THESE FOUR IMAGES are from Laments—From Close Range/Skyscapes, a two-volume photographic work by Nobuyoshi Araki, to be published this month by Shincho-Sha, in Tokyo. The work,as the title hints, is a eulogy for the photographer’s wife and principal model, Yoko,who died of cancer almost two years ago. Araki is known for his versatile style—from hormone to pheromone, from sexscape to cityscape—but he describes all his work as “I photography,” in reference to the Japanese literary genre of the “I-novel,” the novel in epistolary form.
The Laments series vividly conveys Araki’s struggle to restore his identity after his wife’s relatively sudden death. His previous book, Sentimental Journey/Winter Journey, also dedicated to Yoko and published soon after she died, reminded many in his audience of “the morning after”. . . the morning after any of us had lost a loved one. Streets,train stations, the couple’s apartment—the world seemed saturated with loss and emptiness.

— EXERCISE DATA —
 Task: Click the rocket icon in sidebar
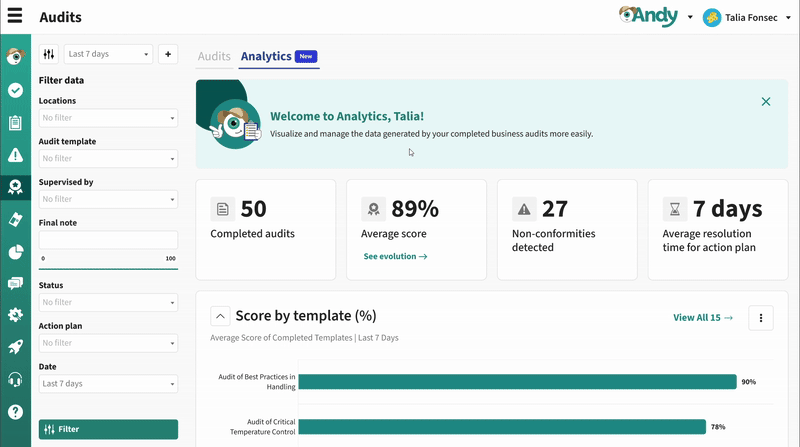click(x=15, y=347)
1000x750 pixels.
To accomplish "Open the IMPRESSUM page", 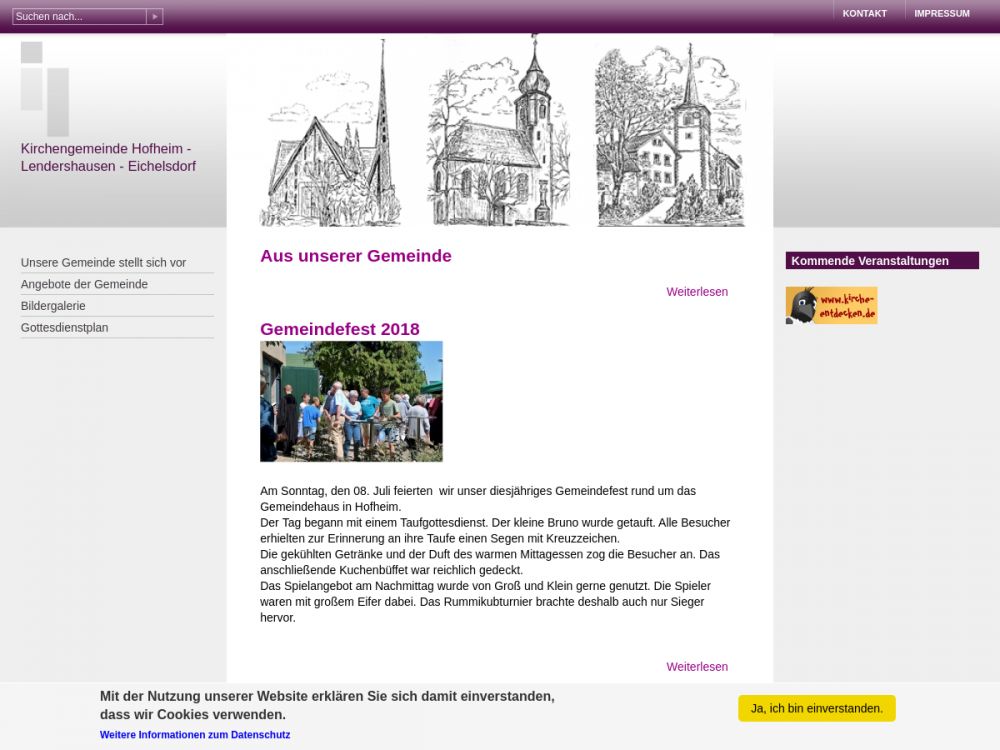I will (x=941, y=14).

— YOUR TASKS —
1. Reproduce the portion of the passage on Araki's Laments that starts with the words containing "THESE FOUR IMAGES" and ends with "in epistolary form.".
2. Carry on the passage on Araki's Laments, picking up after its last sentence.

— TASK ANSWERS —
1.
THESE FOUR IMAGES are from Laments—From Close Range/Skyscapes, a two-volume photographic work by Nobuyoshi Araki, to be published this month by Shincho-Sha, in Tokyo. The work,as the title hints, is a eulogy for the photographer’s wife and principal model, Yoko,who died of cancer almost two years ago. Araki is known for his versatile style—from hormone to pheromone, from sexscape to cityscape—but he describes all his work as “I photography,” in reference to the Japanese literary genre of the “I-novel,” the novel in epistolary form.

2.
Laments shows Araki’s more extended vision of the time and space’in which he gradually accepted the fact of Yoko’s death—yet this is a place where flowers and fruit seem always in decay. As one meticulously knits a soft cloth stitch by stitch, or stares myopically at things around the room just to stop one’s eyes from being trapped by loss, so he gazed and gazed...at objects, at air, sky, clouds, at himself.